Et ce ne serait peut-être pas un conseil peu important à donner aux écrivains que celui-ci : - N'écrivez jamais rien qui ne vous fasse un grand plaisir.

– Rivarol

stendhal28102011


Notre premier mouvement, entendant un tel conseil, est un mouvement d'opposition. Si nous n'écrivions que par plaisir, nous n'écririons que très peu, et surtout, nous n'écririons que des textes faciles, c'est-à-dire que nous nous contenterons de transcrire nos petites idées personnelles : stagnation dans une stérile subjectivité. C'est justement la contrainte d'écrire à partir d'une matière précise et en des temps précis qui accroît notre sens de l'objectivité, façonne notre goût, étend le champ de nos plaisirs ; car si le premier effort de l'écriture, comme de toute activité, est toujours un peu forcé et ennuyeux, souvent le plaisir vient bientôt : lorsque la contrainte est acceptée et qu'elle n'est pas trop pesante, elle stimule le mouvement, et la sensation de ce mouvement procure de la joie. Bref, il faut prendre garde à ne pas tomber dans ce vice très commun aujourd'hui, qui consiste à n'écrire que ce qu'il nous plaît et quand il nous plaît ; c'est le meilleur moyen de ne jamais progresser et de s'enfermer dans un reflet flatteur de soi-même, avilissante prison. C'est pourquoi l'artisan et l'artiste gagnent à se faire imposer, ou, ce qui est encore mieux, à s'imposer un sujet ;  c'est ainsi, et seulement ainsi, qu'il pourra avancer sur le chemin du beau ; tout le reste est vain rêve de grandeur.

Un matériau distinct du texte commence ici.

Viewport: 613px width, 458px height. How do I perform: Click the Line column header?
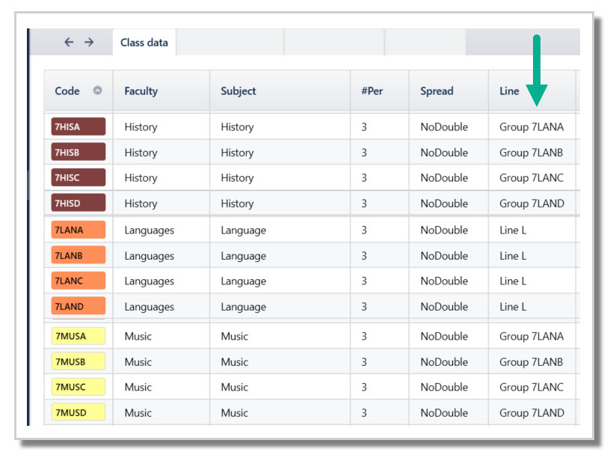[x=509, y=91]
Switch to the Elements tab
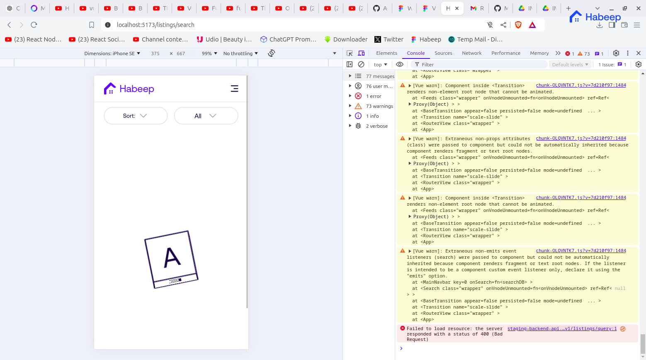 386,53

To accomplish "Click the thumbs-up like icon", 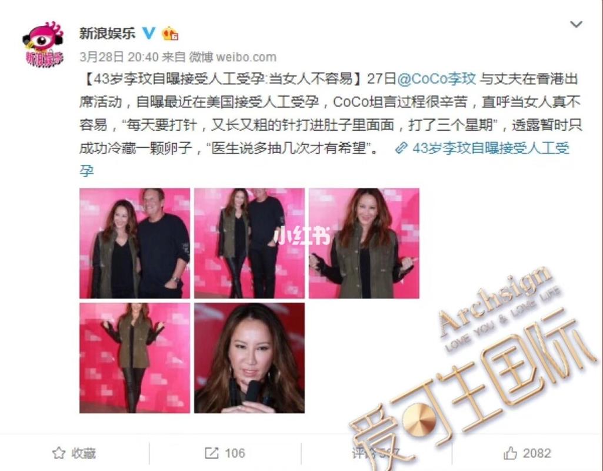I will click(510, 453).
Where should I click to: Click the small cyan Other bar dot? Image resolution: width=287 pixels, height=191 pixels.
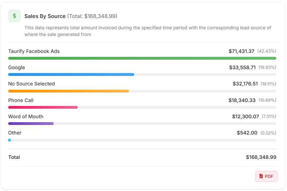[x=10, y=140]
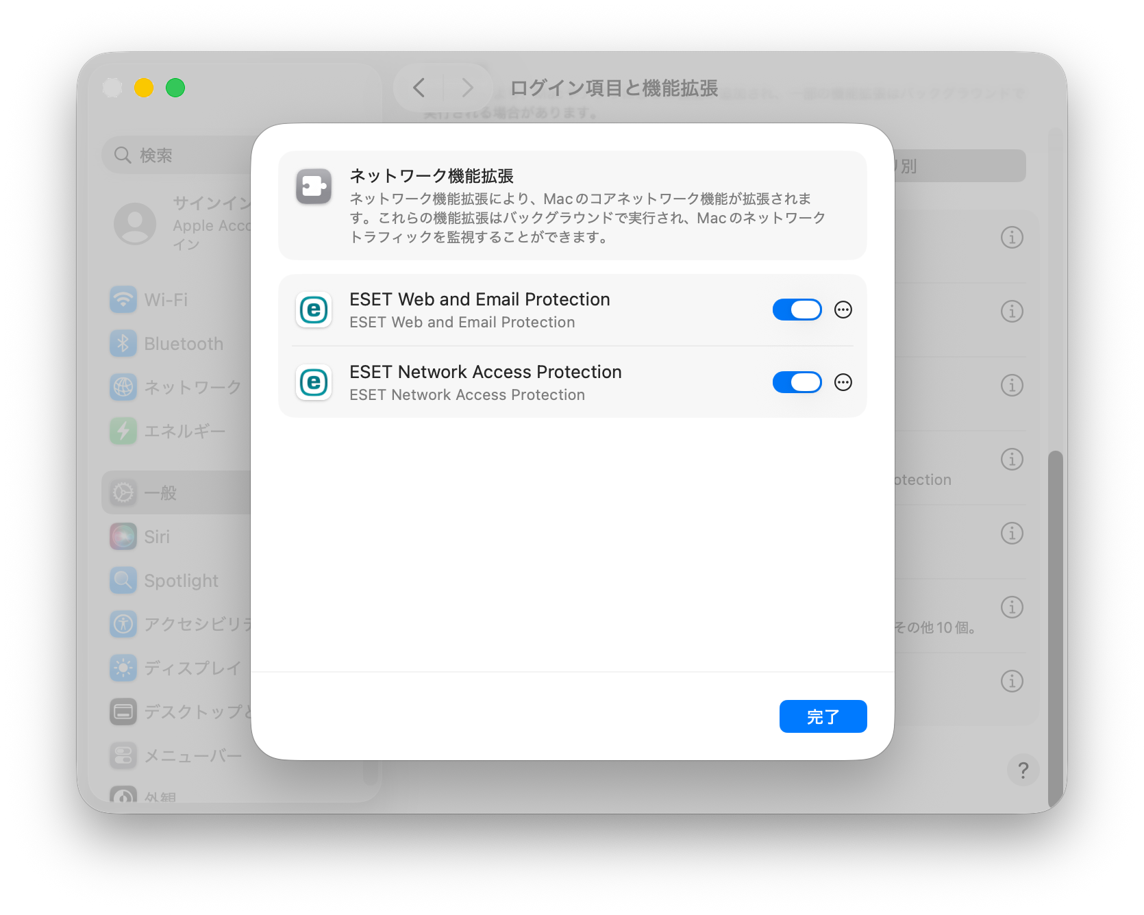Viewport: 1144px width, 915px height.
Task: Click the 検索 search field
Action: (x=178, y=155)
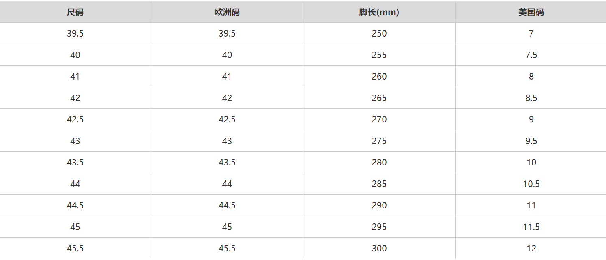Select foot length 260 cell

coord(379,76)
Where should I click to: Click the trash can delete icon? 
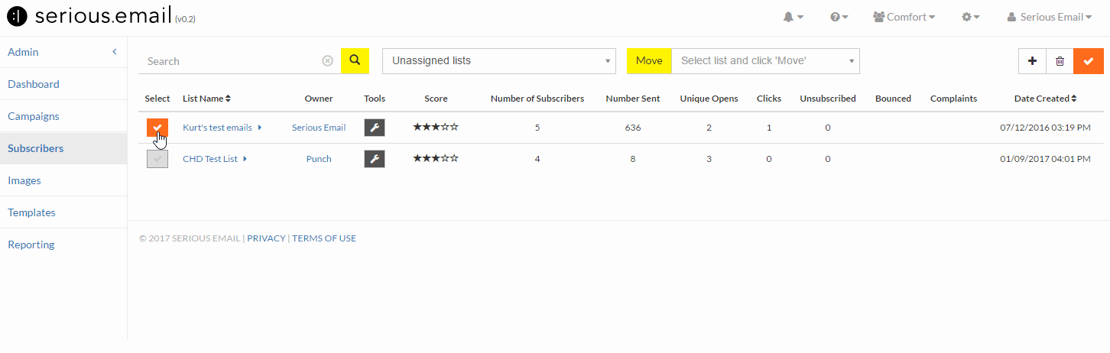pos(1060,61)
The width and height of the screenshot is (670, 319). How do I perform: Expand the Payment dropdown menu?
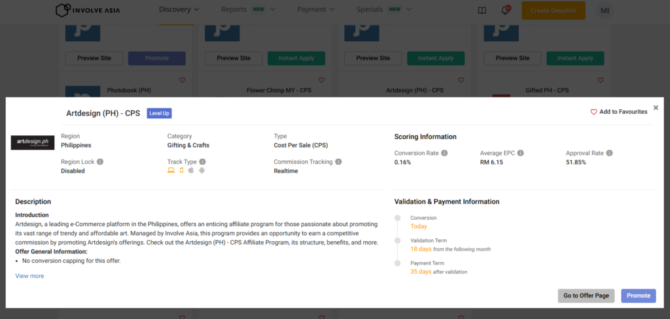(316, 10)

Le second mouvement, après nous être laissé aller à notre opposition spontanée, est d'apercevoir la vérité, dont on sent l'existence, dans le conseil de Rivarol. Il y a des contraintes joyeuses, des règles utiles, des exigences salutaires ; au contraire, il y a des contraintes tristes, des règles inutiles, des exigences funestes. L'écrivain, comme tous les artisans, et il n'y a que les péteux qui prétendront émanciper l'écriture de l'artisanat, doit travailler pour arriver à un résultat satisfaisant ; mais le travail ne doit point se voir dans le résultat. On connaît tous ces textes où l'on sent trop la sueur de l'écrivain, où le style est gâté par une surcharge d'attention ; il y a, malheureusement, beaucoup de ces choses là chez Flaubert, qui font que Salammbô n'est pas un livre agréable à lire ; lisant cette oeuvre de labeur, nous partageons la douleur de l'écrivain. Toujours j'opposerai à ce sauvage nihiliste acharné de Flaubert l'insouciant génie de Stendhal, dont la vigueur aérienne de sa prose n'a aucun égal ; de même que Rossini, plus qu'aucun autre compositeur, fait sentir le bonheur de la musique, aucun auteur au monde ne fait mieux sentir le bonheur d'écrire, qualité rare chez les grands écrivains, ces tristes obsessionenels d'une perfection qu'ils n'atteindront jamais. Les pédants ont plus d'aisance à faire des analyses stylistiques, c'est-à-dire formelles et chiantes, des romans de Flaubert que des romans de Stendhal, quoiqu'il ne s'en privent point ; ce détail en dit beaucoup. Là où les pédants règnent, la méfiance s'impose ; ils fuient tout ce qui est signe de bonheur.